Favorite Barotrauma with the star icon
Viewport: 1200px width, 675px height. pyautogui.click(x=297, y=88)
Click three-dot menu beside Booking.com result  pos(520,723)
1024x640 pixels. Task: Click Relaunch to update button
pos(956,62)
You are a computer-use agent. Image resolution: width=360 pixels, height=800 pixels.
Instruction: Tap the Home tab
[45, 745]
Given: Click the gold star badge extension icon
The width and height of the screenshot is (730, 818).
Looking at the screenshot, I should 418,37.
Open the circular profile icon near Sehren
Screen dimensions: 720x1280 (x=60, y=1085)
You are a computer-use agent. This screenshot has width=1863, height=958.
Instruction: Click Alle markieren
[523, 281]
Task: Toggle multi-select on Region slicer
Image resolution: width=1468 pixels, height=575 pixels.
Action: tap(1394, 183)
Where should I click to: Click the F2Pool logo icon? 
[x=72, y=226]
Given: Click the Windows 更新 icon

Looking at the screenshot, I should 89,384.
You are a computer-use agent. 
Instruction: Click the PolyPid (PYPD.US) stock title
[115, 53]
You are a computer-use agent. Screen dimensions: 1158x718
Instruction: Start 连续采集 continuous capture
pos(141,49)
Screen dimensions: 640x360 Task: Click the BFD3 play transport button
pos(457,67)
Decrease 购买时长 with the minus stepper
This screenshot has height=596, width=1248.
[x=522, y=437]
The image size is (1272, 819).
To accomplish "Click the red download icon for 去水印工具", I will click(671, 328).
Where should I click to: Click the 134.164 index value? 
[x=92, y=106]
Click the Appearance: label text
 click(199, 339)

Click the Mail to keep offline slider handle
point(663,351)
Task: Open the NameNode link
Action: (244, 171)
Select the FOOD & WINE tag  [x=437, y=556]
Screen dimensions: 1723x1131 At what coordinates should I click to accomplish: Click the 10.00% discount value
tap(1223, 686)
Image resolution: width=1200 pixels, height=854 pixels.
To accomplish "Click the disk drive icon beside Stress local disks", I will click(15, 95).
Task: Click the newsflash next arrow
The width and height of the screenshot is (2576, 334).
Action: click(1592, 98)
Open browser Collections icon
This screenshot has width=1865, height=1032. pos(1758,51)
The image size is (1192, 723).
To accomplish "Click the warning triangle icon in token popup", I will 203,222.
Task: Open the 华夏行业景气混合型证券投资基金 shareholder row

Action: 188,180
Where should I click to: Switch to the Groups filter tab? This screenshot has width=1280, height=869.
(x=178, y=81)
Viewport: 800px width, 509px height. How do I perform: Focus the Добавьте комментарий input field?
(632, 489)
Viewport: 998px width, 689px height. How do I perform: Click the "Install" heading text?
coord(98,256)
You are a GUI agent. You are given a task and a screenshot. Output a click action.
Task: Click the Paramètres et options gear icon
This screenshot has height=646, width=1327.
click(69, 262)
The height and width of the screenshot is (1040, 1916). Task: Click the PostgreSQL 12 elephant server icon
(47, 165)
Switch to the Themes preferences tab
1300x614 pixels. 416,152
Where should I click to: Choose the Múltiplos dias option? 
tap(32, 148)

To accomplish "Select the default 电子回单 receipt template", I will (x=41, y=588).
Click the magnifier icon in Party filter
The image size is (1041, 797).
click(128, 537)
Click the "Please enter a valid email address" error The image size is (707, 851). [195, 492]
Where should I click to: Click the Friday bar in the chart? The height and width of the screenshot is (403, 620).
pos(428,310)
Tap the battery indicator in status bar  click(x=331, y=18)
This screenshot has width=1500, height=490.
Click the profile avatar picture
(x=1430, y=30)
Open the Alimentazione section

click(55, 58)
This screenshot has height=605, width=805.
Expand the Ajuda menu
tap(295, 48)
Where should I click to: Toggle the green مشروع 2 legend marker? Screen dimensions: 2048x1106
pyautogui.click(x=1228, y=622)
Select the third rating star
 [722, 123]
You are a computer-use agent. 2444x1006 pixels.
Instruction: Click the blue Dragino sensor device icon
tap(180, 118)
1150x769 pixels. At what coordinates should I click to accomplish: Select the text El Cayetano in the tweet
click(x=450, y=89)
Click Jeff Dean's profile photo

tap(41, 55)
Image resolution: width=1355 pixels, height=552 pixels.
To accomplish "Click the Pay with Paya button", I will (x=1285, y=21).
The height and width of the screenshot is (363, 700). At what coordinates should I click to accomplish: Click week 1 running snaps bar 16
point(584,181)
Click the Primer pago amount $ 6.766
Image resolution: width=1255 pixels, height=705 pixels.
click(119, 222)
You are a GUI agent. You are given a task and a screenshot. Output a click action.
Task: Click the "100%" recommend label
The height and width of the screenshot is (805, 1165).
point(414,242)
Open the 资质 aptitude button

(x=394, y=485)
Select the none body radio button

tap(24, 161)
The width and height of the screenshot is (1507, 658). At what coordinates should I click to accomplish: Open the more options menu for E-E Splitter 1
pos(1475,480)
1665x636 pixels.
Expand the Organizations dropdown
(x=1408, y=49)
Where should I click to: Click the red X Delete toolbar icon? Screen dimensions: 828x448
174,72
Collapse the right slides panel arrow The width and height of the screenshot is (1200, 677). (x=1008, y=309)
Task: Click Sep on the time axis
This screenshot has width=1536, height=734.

◆ ◆ ◆

→ **PROBLEM STATEMENT**
In the material above, the line with "Expand the Organizations dropdown" marks the start. Print it and every line after it through the last, exactly.

→ **ANSWER SECTION**
Expand the Organizations dropdown
(x=1408, y=49)
Where should I click to: Click the red X Delete toolbar icon? Screen dimensions: 828x448
174,72
Collapse the right slides panel arrow The width and height of the screenshot is (1200, 677). (x=1008, y=309)
Task: Click Sep on the time axis
This screenshot has width=1536, height=734.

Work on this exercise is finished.